When any limit is hit, wrap_llm_call() returns Decision.HALT without dispatching the LLM call. The blocked attempt itself adds no API cost.
On a stubbed call path (benchmarks/bench_baseline_comparison.py in the repo), the full policy check averages around 11 microseconds. Typical LLM calls take 500-5000ms, so the containment overhead is negligible in practice.
Before/after
| Before | After | |
|---|---|---|
| Worst-case calls (3-layer retry) | 64 | 6 (1 + 5 retries) |
| Cost ceiling | None | $0.10 |
| Total retry tracking | No | Yes |
| Wall-clock timeout | No | Yes |
| Behavior when API is down | Burns 64 calls, then fails | Burns 5 retries, then stops |
| Code changes to agent logic | -- | None |
The agent logic doesn't change. ExecutionContext wraps the calls from the outside. Your retries still work -- they just can't exceed the chain budget.
What this does not do
veronica-core is a cost and execution control library. It is not:
- An output validator. It doesn't check what the LLM says. Use Guardrails AI or NeMo Guardrails for that.
- A content filter. It doesn't block harmful outputs. That's a different problem.
- A prompt engineering tool. It doesn't modify your prompts.
- A framework.

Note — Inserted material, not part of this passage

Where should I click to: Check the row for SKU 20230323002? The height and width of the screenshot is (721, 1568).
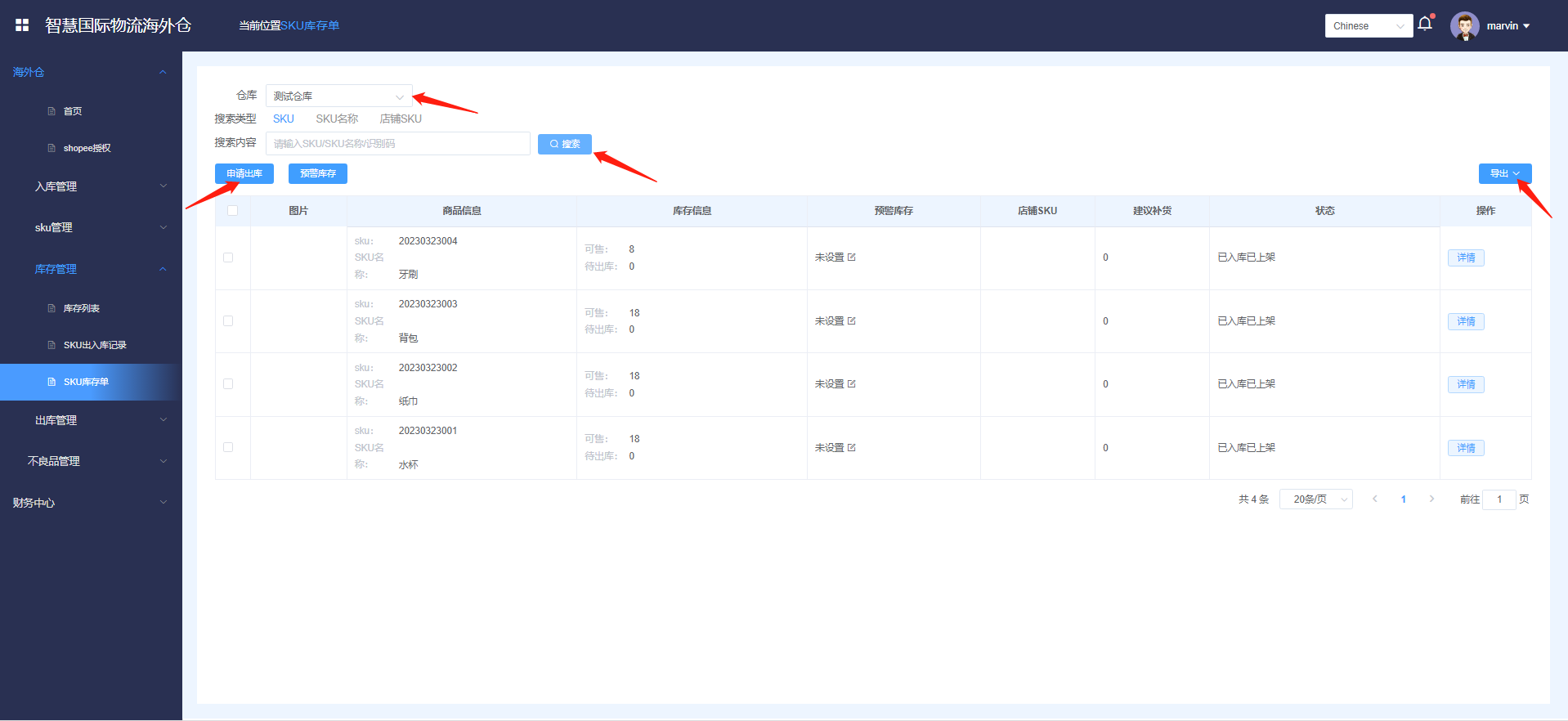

It wraps your existing LLM calls. It doesn't replace your agent framework or custom loop.
- A latency optimizer. It doesn't make calls faster.

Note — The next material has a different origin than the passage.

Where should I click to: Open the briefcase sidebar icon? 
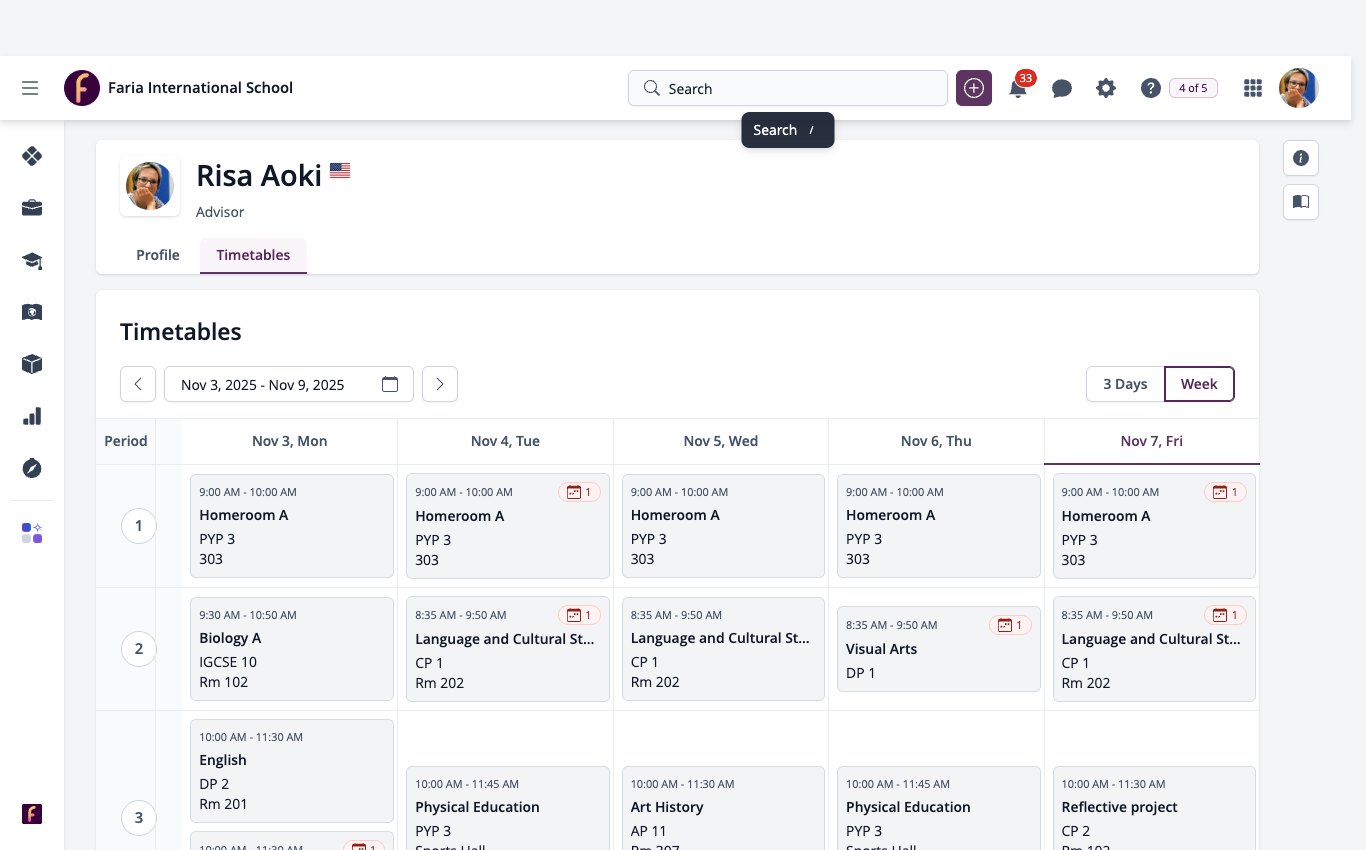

- A fix for bad prompts. If your agent loops because the prompt is wrong, that's a prompt problem. This just caps the damage.
It controls how many times your agent calls the API and how much money it spends. That's it.
Install
pip install veronica-core
Python 3.10+. No required dependencies beyond the standard library.
Optional extras:
pip install veronica-core[redis] # Distributed budget tracking (multi-process)
Source: github.com/amabito/veronica-core
There's also a BudgetEnforcer for standalone budget tracking, a CircuitBreaker for failure isolation, and ASGI/WSGI middleware if you want per-request containment in a web app. The retry amplification example above is probably the simplest place to start.
You can reproduce the benchmark
The benchmark script is in the repo. It uses stub LLM implementations -- no API keys, no network calls:
git clone https://github.com/amabito/veronica-core
cd veronica-core
pip install -e .
python benchmarks/bench_retry_amplification.py
The article uses the 64-call example because it matches the common "3 retries per layer" mental model: each layer makes 1 initial attempt + 3 retries = 4 attempts, so 4^3 = 64.
The benchmark in the repo uses a simpler always-failing stub with a 3 x 3 x 3 retry loop, which produces 27 baseline calls. Same bug, different retry convention. The benchmark shows those 27 calls reduced to 3 contained calls with max_retries_total=5.
Retry amplification is not a new idea. What's missing in most LLM stacks is a hard budget that applies to the entire run, not just one call at a time.
If you want to see the failure mode without spending real money, run python benchmarks/bench_retry_amplification.py in the repo. No API key, no network calls, and it makes the bug obvious in a few seconds.